Text:

Otherwise, if the RUNTIME_FUNCTION structure is found, the code calls the RtlVirtualUnwind procedure to perform the virtual unwind. This function is the key of exception dispatching: starting with the Image base, the RIP register value, the saved context and a RUNTIME_FUNCTION structure, it unwinds the stack to search for the requested handler (exception handler, unwind handler or chained info) and returns a pointer to the handler function and the correct stack frame. Furthermore, it returns a pointer to something called the “HandlerData”. This pointer is actually the SCOPE TABLE structure, used for managing C++ exceptions. This kind of stack unwind is virtual because no unwind handler or exception handler is actually called in the entire process: the stack unwind process is actually stopped only when a suitable requested handler is found.
With all the data available, the NT kernel code now builds the DISPATCHER_CONTEXT structure and exploits RtlpExecuteHandlerForException to perform the transition to the language handler routine (_C_specific_handler in the case of SEH and C++ exceptions). It is now the duty of the language handler routine to correctly manage the exception.
// Call Language specific exception handler.
// Possible returned values:
// ExceptionContinueExecution (0) - Execution must continue over saved RIP
// ExceptionContinueSearch - The language specific dispatcher has not found any handler
// ExceptionNestedException - A nested exception is raised
// ExceptionCollidedUnwind - Collided unwind returned code (see below)
// NO Return - A correct handler has processed exception
EXCEPTION_DISPOSITION RtlpExecuteHandlerForException(EXCEPTION_RECORD *pExceptionRecord, ULONG64 *pEstablisherFrame, CONTEXT *pExcContext, DISPATCHER_CONTEXT *pDispatcherContext);
The implementation of RtlDispatchException in kernel mode is quite the same, with 3 notable exceptions:
  1. No Vectored exception handling in kernel mode
  2. A lot of further checks are done, like data alignment and buffer type checks
  3. RtlVirtualUnwind is not employed (except for collided unwinds), but an inlined unwind code is exploited (that relies on the internal procedures RtlpUnwindOpSlots and RtlpUnwindEpilogue)

SEH and C++ Language specific Handler
The standard SEH and C++ exception handler is implemented in the _C_specific_handler routine. This routine is, like the RtlDispatchException, implemented either in user mode or in the kernel.

It starts by checking if it was called due to a normal or collided unwind (we will see what a collided unwind is later on). If this is not the case, it retrieves the Scope Table, and starts cycling between all of the entries in table: if the exception memory address is located inside a C++ scope entry segment, and if the target member of the scope table is not zero, the exception will be managed by this entry. The handler member of the scope entry points to an exception filter block. If the pointer is not valid, and the struct member is 1, it means that the exception handler has to be always called. Otherwise the exception filter is called directly:
DWORD ExceptionFilter(PEXCEPTION_POINTERS pExceptionPointers, LPVOID EstablisherFrame);
The filter can return one of these three possible dispositions:
  • EXCEPTION_CONTINUE_EXECUTION - The C specific handler exits with the value ExceptionContinueExecution; code execution is then resumed at the point where the exception occurred (the context is restored by the internal routine RtlRestoreContext)

Data:
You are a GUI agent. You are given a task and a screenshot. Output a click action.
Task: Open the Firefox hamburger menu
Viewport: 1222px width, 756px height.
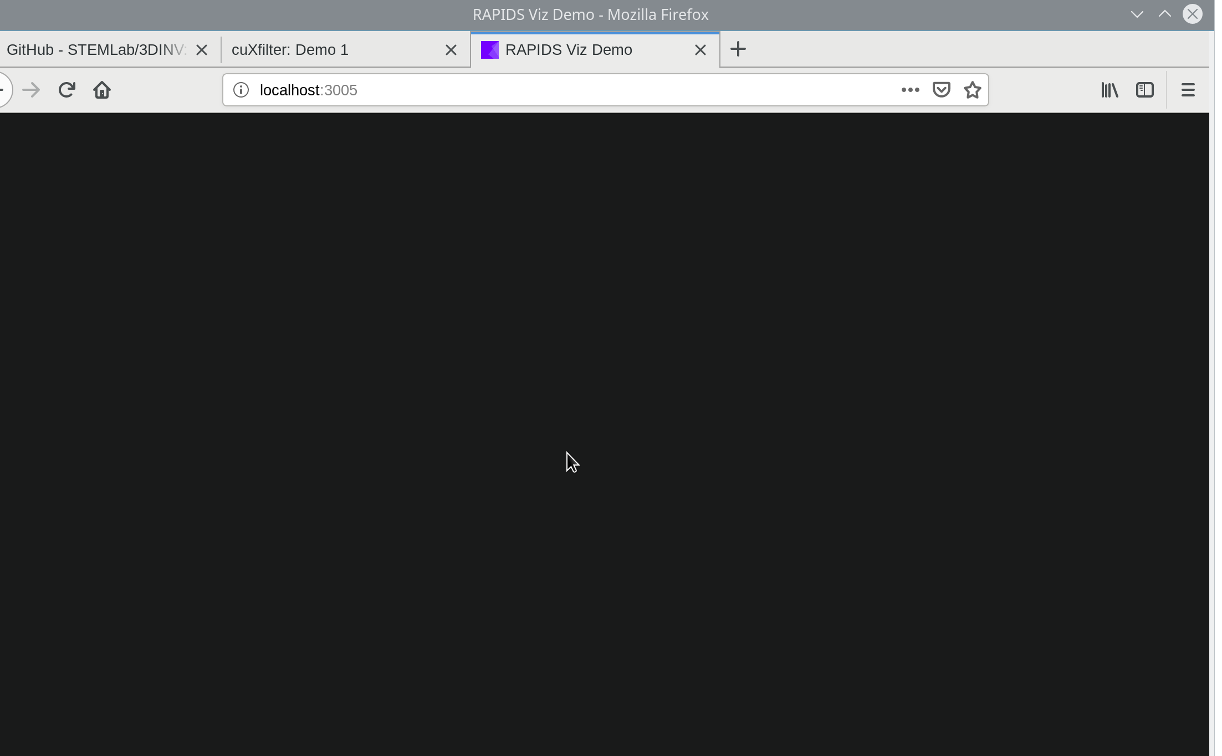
--
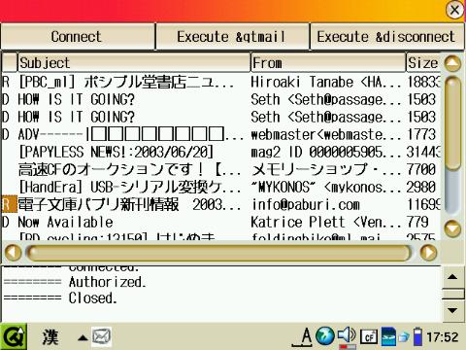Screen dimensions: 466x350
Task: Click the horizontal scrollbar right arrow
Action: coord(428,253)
---
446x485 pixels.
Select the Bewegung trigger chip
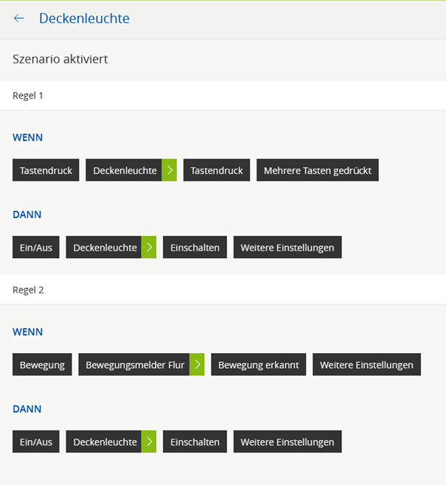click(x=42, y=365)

Jobs:
A - In the text on exception dispatching, how would you say "It is now the duty of the language handler routine to correctly manage the exception." in Spanish?
B - Can you turn the listing lines between the one holding "Screen dimensions: 466x350" and the one holding "Action: coord(428,253)", inclusive, into a JSON list of strings, one per line, with blank lines skipped and the pictures left out?

Solved problems:
A - Ahora es responsabilidad de la rutina del manejador de lenguaje gestionar correctamente la excepción.

B -
[
  "Screen dimensions: 466x350",
  "Task: Click the horizontal scrollbar right arrow",
  "Action: coord(428,253)"
]